I was enthralled and brought my ideas to my OB. He agreed to do his best to help us have a gentle Cesarean. I focused on my hypnobabies childbirth prep course and we rested in the knowledge that we could trust God to guide us, and we could trust our baby to come in her own way.
We scheduled a c-section for 41 weeks, hoping to give our baby a chance to choose her own birthday with spontaneous labor. I so badly wanted her to get all the benefits of labor hormones and contractions. The morning after my due date, I woke up and as I was lying in bed, my water broke with a HUGE gush! I was overjoyed to experience labor. Of course, the nurse in me was acutely aware of that perfectly clear amniotic fluid, all of baby’s movement, my strong, consistent contractions… I felt so thankful for every little thing.
Kyle and I called the hospital and started getting ready to go. When we arrived to the hospital about 11am, contractions were every 2-3minutes and strong. I don’t think I’ll ever forget my brief hours of labor. I was deeply tuned in to my body and my baby and hardly spoke once labor kicked in – I don’t even remember praying much other than to say “thank you” over and over in my heart. I felt a strong sense of peace and awe, and embraced the process that was bringing our baby into the world.
We headed to the OR just before 1 and I was feeling the intensity of active labor. I didn’t feel a thing as they prepped me and did my spinal anesthesia, just a very comforting warmth over my whole lower body. It was the best I’d felt since becoming pregnant! Kyle was at my side and after just a few moments, my doctor had the incision made and then he took down the sterile drape so we could watch our daughter come into the world! It was an amazing, unforgettable moment… Out came our Julia Eden: pink, breathing, crying and waving her little limbs. I was used to seeing babies come out a little blue and needing encouragement to take those first breaths. Not Julia! I could see in a moment that all was well. She was, and is, strong, independent, and full of intensity!
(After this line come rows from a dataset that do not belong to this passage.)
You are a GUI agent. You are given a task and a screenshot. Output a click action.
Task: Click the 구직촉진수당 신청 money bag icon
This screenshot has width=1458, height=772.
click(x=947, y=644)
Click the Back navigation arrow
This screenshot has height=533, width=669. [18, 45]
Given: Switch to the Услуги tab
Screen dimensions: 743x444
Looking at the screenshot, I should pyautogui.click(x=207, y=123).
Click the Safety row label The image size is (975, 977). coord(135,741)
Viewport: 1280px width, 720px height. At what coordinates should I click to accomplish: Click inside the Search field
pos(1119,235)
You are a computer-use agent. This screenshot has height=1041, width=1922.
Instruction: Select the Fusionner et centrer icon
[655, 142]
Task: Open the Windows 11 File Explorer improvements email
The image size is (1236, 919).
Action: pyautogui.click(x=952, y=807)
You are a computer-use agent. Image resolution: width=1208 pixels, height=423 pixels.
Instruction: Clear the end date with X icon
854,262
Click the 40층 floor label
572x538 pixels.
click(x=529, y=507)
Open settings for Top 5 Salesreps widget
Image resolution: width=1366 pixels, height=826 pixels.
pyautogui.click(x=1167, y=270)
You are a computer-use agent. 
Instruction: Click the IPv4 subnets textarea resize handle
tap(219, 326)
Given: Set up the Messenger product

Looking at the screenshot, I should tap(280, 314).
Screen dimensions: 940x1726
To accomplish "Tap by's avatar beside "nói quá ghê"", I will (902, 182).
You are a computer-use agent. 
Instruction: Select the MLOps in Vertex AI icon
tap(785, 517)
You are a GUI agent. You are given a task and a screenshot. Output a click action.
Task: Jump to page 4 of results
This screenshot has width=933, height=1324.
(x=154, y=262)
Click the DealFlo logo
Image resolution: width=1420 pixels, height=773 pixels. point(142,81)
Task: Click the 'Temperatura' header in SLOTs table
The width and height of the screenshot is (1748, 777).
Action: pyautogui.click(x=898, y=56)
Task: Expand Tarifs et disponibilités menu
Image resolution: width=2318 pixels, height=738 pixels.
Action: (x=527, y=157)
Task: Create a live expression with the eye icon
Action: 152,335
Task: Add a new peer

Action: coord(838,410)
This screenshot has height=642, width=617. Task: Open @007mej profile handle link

I cried and cried with joy and Kyle brought her to me. She stopped crying as she heard our voices. I held her as we were wheeled out of the OR and she was breast feeding a couple minutes later. She hardly left her place on my chest for the first few days. She was 7lb, 12oz of perfection! I felt great afterwards, I was up in a chair rocking Julia just a few hours after surgery. However, when the exhaustion hit me, it hit like a freight train! Kyle took Julia and walked next to my bed that first night, singing both of us to sleep.
Julia’s birth ended up so beautiful in an unexpected way. We were aware of just how much we had to be thankful for! I know that Julia’s birth stands in contrast to many cesarean births, and not everyone will have a doctor as willing to work with them. But the more mothers that push for change toward gentler, more natural cesareans – the more doctors and hospitals will be willing to look at the benefits and start changing procedures.
In review, here are some ideas to consider:
- Ask that your cesarean be scheduled after your due date, or not at all: allow labor to signal baby’s readiness to be born
- Spend some time in labor if possible for your situation
- Ask for a peaceful environment in the OR – quiet voices or even bring music
- Ask that the sterile drape be lowered enough for you to catch the first glimpse of your baby’s birth
- Ask that baby be brought to you ASAP in the operating room – and keep him/her there the whole time you are being stitched, etc
- Put baby skin to skin on mom in the OR
- Begin breastfeeding immediately
- Ask that baby’s bath and measurements be delayed until baby has had time to bond/breastfeed/transition
Most of all, I think that our own sense of peace surrounding our daughter’s birth largely colored our (and her) experience. She came exactly like she was supposed to!